Proclamation to Montenegrins about the annexation of Bosnia and Herzegovina (1908)
Knjaz* Nikola I Petrović-Njegoš (24. IX/7. X 1908.)
Your two sorrowful sisters, Bosnia and Herzegovina, on whom thirty years ago briefly shone the light of freedom, are today completely ripped out of the Serbian embrace. The Austro-Hungarian Monarchy has replaced the occupation of those two regions with a final annexation. Without their will and consent they were dragged over to foreign flock. Between you and them, between Montenegro and Bosnia and Herzegovina there are now international and political separations.
You have shed most precious blood for the freedom of these lands. In Herzegovina there are thousands of graves left where the bones of your knightly Montenegrin brothers have already turned to dust. A foreigner marches on them now and foreign hands grip their hands, which extended towards you in hope.
Steel your heroic hearts before such an ill fate of the Serbian tribe, as my heart cries together with yours for the heart of Serbdom - Bosnia and Herzegovina. The mark of the black and yellow colour across Serbian land will not be a border which will separate you in heart and mind from your brothers. To the contrary, those markings will be a visible sign of injustice; they will make the ties and the pledge of eternal hope in the victory of Justice.

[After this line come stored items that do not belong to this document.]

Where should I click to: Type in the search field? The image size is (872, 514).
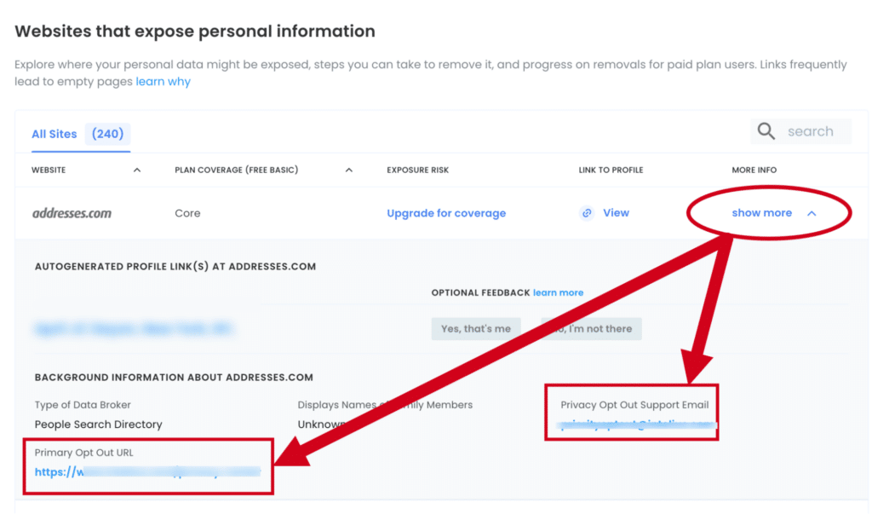pos(815,131)
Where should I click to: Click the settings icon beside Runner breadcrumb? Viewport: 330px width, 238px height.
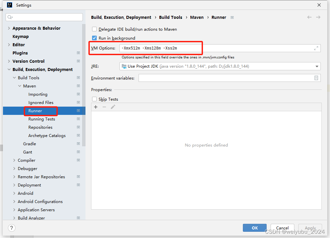coord(232,17)
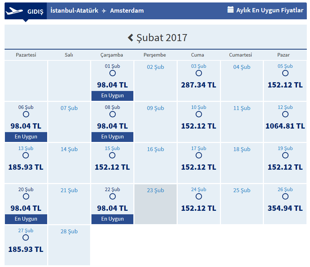Select the 13 Şub radio button
The image size is (310, 267).
(x=26, y=155)
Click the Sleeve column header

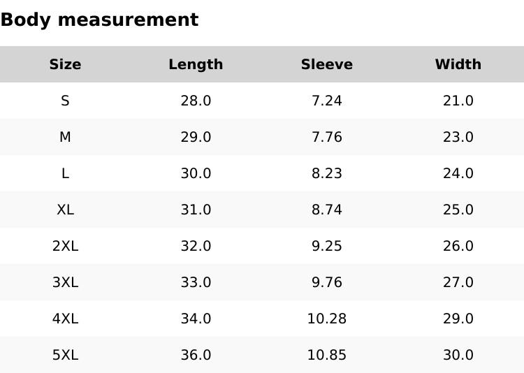pos(326,64)
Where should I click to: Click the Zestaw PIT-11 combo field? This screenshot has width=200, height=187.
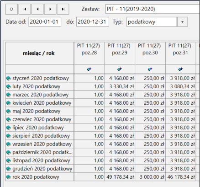(x=153, y=9)
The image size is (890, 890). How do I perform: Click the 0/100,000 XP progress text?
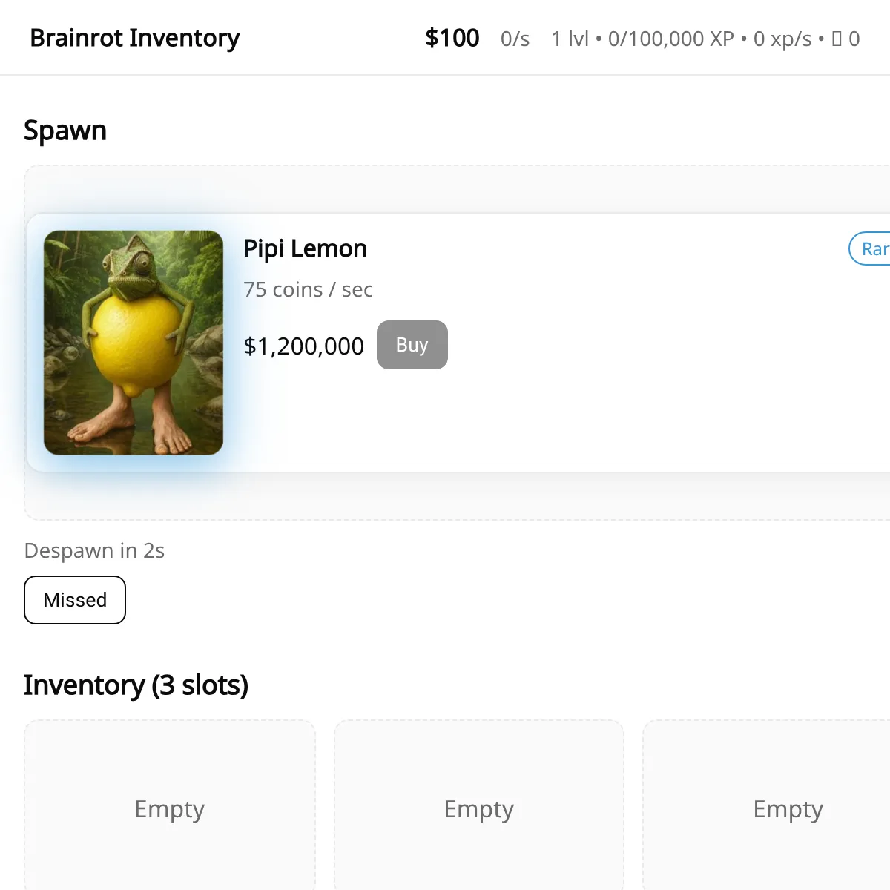pyautogui.click(x=670, y=39)
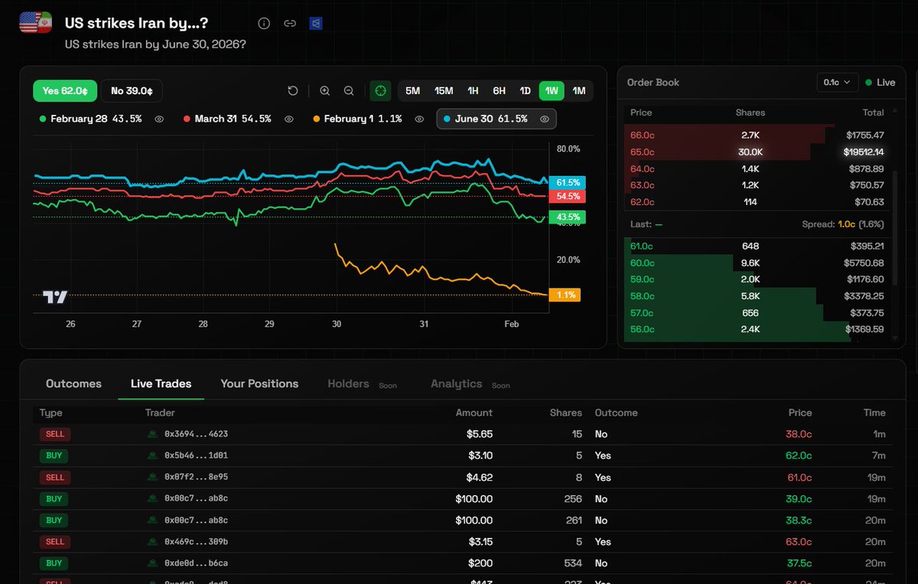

Do not despair! Be firm as our rocks in your hope. The current undetermined state of the free parts of Serbian people is transitory. Good days will come after the hard ones. Serbian sun will shine brighter to warm up and give light to every Serbian brother.

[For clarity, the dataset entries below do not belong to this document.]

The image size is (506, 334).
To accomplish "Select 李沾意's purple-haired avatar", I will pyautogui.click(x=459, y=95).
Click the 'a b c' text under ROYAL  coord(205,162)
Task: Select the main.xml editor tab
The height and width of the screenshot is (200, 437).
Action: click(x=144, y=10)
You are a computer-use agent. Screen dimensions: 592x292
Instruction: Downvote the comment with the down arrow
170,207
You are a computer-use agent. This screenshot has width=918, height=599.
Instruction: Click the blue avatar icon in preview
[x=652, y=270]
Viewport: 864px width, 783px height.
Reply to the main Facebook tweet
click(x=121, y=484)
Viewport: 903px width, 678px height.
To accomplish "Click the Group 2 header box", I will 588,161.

The Congress of Berlin took away your land, earned with blood. What little it left you, it imposed heavy burdens on. Article 29. of the Treaty of Berlin, which concerns the seacoast of our homeland, the use of our sovereign rights has been burdened in the beautiful Montenegro's Primorje.** Today, as the provisions of the Congress of Berlin have been violated on multiple sides, especially with the incorporation of Bosnia and Herzegovina into Austria-Hungary, then by itself the provision which had not been imposed with regards to our Primorje is no longer valid. That provision of article 29 of the Treaty of Berlin no longer binds us.
I am certain that I speak out of the heart and soul of every Montenegrin, announcing to the Great Powers, the signatories of the Treaty of Berlin, that if they allow for the injuries to it, then Montenegro will consider itself free of all the burdens and limitations which this international agreement imposed on it. It is my firm belief that the enlightened Europe will approve this step of mine! You, however, my brave Montenegrins, I call to in the future, as you have in all occasions, be ready to aid me even in the greatest torments which I am ready to share with you until the end of my life for the good of Serbian people.
* Tran. note: closest English equivalent to the title would be "Prince"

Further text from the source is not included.